According to him, this makes it impossible for the government to save money by using smart procurement to obtain the printed cards, biometric devices, and system integrations.

“It must get everything from Margins alone. Ghana Card, as a system, cannot be operated without Margins, so the idea that the government “owns” the data is meaningless.”

Mr Simons noted that due to Margins Group’s ownership of the Ghana Card, each unit costs Ghana nearly 20 times what a similar smartcard costs Rwanda.

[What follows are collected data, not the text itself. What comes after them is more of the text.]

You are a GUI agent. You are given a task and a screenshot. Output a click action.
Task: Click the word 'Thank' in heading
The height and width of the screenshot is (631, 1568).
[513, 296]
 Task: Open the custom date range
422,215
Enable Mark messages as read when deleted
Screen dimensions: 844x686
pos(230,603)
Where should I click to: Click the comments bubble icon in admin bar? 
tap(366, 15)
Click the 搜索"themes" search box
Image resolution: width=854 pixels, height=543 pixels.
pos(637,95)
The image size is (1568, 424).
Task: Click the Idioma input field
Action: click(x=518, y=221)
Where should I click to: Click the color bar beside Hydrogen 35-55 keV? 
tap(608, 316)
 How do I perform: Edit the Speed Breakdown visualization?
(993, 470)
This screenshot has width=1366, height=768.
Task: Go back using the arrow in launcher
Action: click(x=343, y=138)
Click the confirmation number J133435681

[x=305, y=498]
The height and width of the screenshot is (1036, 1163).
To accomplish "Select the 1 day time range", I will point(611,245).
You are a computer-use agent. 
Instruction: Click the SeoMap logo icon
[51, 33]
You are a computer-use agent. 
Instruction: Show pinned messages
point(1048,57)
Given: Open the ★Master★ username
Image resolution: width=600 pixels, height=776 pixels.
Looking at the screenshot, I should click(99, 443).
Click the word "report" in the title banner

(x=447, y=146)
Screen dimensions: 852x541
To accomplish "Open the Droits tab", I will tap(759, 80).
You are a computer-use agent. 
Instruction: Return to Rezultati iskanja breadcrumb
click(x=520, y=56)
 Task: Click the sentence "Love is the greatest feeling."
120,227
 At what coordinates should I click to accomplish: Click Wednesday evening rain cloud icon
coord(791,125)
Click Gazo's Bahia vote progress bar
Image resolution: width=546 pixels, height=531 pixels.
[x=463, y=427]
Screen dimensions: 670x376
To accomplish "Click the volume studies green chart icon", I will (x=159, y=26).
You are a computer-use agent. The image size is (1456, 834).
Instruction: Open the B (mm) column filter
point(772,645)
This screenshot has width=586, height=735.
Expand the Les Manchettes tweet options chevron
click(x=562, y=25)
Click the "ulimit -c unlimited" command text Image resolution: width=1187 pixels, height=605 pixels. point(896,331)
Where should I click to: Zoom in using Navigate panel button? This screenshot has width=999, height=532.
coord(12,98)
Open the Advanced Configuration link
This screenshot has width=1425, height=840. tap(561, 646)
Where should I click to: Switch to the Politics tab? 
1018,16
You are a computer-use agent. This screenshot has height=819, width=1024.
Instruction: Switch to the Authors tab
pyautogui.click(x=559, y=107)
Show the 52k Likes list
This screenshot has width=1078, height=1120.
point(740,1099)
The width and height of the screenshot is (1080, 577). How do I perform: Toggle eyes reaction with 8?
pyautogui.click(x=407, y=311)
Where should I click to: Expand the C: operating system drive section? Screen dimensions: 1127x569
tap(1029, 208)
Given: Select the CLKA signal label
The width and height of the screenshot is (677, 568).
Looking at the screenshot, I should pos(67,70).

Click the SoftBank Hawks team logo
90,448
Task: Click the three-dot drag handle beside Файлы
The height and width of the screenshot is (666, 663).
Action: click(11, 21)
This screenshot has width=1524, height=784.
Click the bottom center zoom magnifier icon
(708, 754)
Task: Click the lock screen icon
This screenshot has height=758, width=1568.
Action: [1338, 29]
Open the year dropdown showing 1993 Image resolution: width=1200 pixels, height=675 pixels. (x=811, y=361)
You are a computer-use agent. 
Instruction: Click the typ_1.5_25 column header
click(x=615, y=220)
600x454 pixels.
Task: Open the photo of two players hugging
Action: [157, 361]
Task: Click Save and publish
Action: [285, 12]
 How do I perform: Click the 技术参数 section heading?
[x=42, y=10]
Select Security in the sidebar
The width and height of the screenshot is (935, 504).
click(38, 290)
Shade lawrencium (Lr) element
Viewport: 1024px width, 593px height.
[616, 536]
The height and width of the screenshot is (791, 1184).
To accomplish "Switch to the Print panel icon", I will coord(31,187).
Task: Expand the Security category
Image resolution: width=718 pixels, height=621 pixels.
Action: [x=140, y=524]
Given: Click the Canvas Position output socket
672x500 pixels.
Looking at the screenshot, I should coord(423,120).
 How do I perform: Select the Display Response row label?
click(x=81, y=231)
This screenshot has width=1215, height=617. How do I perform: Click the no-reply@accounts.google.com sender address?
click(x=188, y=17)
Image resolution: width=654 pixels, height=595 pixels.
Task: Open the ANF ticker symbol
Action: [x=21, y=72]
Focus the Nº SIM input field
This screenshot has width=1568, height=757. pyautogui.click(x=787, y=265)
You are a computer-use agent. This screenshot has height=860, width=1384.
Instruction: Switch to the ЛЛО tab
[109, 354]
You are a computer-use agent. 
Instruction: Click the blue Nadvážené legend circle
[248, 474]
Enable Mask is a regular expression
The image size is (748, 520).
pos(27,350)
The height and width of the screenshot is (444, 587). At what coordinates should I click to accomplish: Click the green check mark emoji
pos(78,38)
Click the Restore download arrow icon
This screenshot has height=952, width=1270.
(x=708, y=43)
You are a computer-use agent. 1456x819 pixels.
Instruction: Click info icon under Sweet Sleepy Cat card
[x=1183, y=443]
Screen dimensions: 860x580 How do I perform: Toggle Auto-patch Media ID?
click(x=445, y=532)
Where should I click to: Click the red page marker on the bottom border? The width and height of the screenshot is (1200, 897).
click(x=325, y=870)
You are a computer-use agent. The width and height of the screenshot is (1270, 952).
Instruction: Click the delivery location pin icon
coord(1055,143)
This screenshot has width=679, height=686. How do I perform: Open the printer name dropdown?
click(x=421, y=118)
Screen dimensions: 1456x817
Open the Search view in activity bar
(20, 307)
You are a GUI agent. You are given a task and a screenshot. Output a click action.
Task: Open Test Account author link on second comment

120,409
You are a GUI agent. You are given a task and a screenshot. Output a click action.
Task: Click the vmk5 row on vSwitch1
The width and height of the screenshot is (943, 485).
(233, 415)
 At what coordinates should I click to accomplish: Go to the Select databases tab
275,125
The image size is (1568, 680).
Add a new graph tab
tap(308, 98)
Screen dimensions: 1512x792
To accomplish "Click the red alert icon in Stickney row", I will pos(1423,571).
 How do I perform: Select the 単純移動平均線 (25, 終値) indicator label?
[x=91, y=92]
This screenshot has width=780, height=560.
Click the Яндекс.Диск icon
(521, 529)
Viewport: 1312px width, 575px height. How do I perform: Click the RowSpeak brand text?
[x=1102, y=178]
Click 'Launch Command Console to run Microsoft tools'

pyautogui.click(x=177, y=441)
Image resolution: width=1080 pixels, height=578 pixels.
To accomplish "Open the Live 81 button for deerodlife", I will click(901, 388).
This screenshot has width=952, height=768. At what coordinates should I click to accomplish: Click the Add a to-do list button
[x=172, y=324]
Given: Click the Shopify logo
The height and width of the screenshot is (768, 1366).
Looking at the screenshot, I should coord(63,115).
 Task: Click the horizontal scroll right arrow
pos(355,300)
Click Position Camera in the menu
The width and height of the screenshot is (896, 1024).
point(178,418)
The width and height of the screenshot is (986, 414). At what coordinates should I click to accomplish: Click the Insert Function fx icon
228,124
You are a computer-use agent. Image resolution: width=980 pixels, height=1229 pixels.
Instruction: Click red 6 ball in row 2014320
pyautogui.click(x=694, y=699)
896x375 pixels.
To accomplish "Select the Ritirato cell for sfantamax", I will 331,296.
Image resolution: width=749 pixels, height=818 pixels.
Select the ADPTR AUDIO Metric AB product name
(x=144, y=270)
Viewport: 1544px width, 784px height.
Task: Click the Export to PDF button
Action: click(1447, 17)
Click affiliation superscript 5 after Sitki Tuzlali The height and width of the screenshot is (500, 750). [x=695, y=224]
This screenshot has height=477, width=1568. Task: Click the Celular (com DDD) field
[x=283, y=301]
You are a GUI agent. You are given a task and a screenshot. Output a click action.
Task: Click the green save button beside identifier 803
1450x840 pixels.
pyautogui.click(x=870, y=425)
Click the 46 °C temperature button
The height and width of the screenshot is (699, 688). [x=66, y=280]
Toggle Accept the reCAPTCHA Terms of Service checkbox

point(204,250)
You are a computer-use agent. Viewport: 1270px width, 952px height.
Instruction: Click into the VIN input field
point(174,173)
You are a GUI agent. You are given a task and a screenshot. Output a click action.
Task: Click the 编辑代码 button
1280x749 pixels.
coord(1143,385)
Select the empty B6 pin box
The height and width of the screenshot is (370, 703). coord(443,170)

“The Ghana Card Public Private Partnership (PPP) agreement between NIA was supposed to be cost-neutral to the government. It was to pay a startup contribution of $124 million and then recoup over time as revenues come in. However, the “revenues” are a sham since they come from the same government,” he added.

He asserts that by 2033, the Ghana card system would have generated revenue of $1.44 billion. However, this money, he said will be paid to Margins Group.

“Government of Ghana is therefore going to end up paying up all the $1.44 billion revenues the system is designed to generate by 2033, and Margins will get virtually all of the money.”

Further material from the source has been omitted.